§ What is expected: Format the entries starting at the line that contains "How do I perform: Click" and ending at the line that contains "How do I perform: Select" as a Markdown table with the columns Row and Line, numbering each row and leaving out blank lines.

§ Information shown:
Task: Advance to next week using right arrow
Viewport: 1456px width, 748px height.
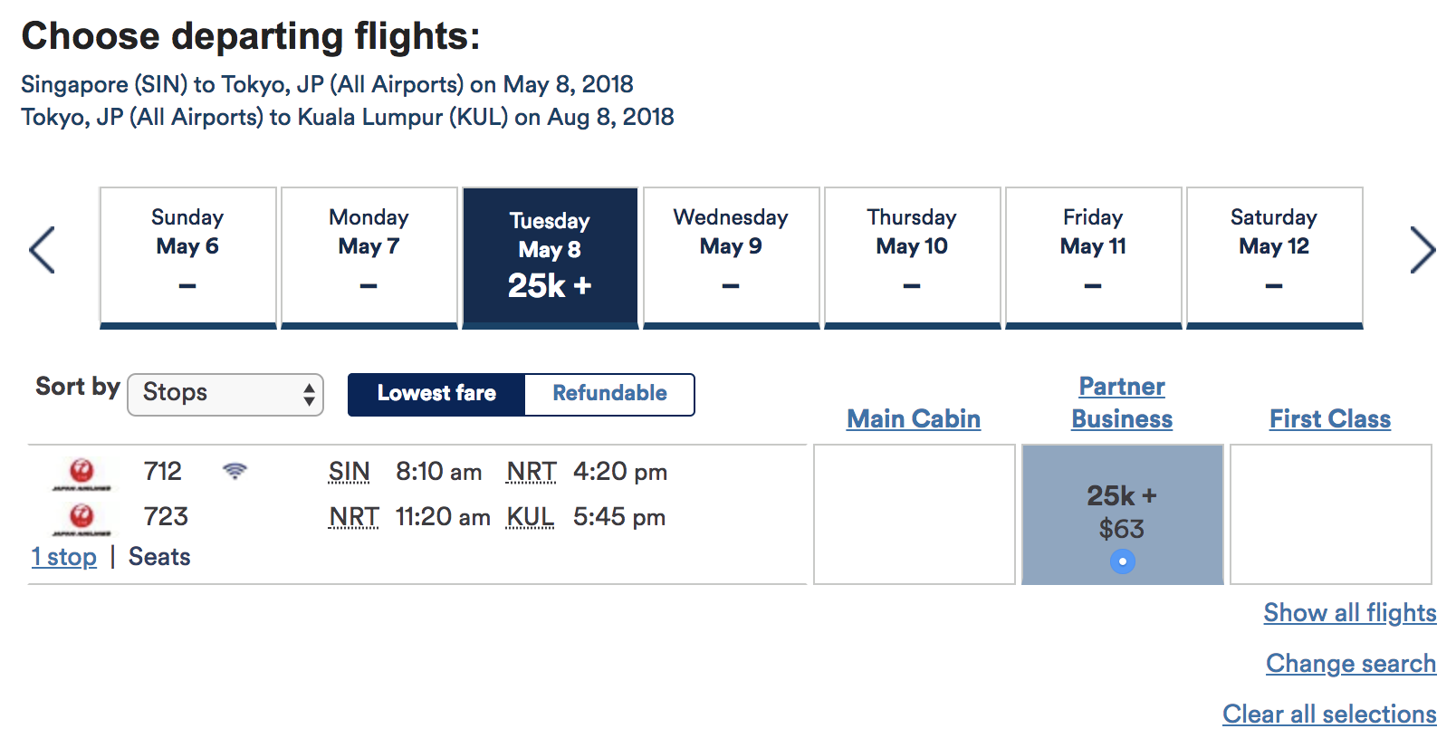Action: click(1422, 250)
==
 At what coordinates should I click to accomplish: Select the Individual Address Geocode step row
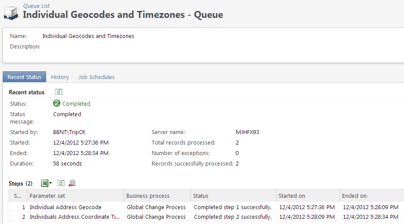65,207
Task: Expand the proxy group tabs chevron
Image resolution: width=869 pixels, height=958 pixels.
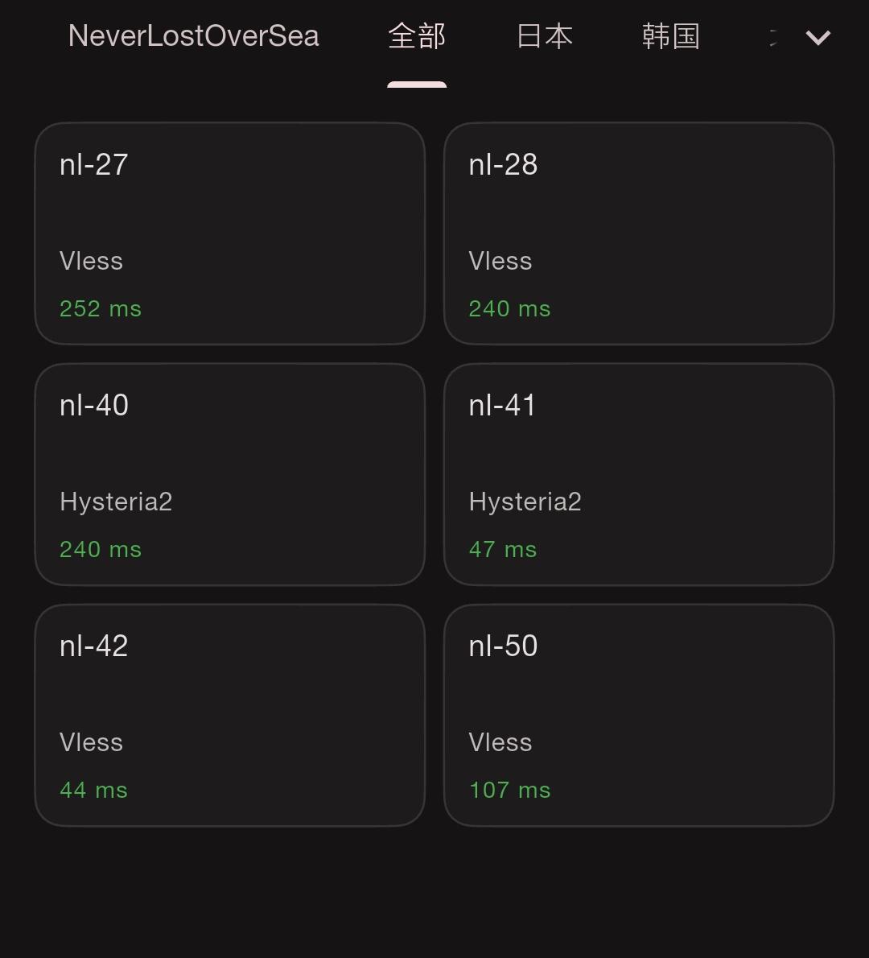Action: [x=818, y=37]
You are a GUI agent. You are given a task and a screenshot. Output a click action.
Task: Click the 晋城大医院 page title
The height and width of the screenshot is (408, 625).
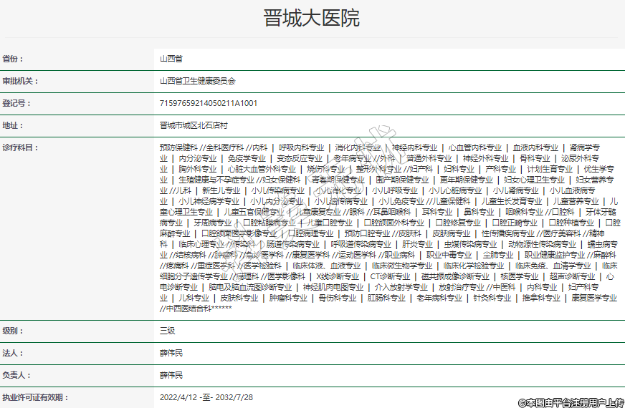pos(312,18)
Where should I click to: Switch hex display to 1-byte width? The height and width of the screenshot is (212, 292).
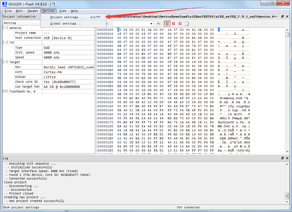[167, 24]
---
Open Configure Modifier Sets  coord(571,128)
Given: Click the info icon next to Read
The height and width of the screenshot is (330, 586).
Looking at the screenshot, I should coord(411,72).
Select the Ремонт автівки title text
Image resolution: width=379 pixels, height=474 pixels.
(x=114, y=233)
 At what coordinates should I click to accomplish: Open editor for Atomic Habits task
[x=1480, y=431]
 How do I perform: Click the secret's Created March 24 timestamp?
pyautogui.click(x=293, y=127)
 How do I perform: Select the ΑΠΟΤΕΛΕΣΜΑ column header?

§ Output:
| Row | Line |
|---|---|
| 1 |  How do I perform: Click the secret's Created March 24 timestamp? |
| 2 | pyautogui.click(x=293, y=127) |
| 3 |  How do I perform: Select the ΑΠΟΤΕΛΕΣΜΑ column header? |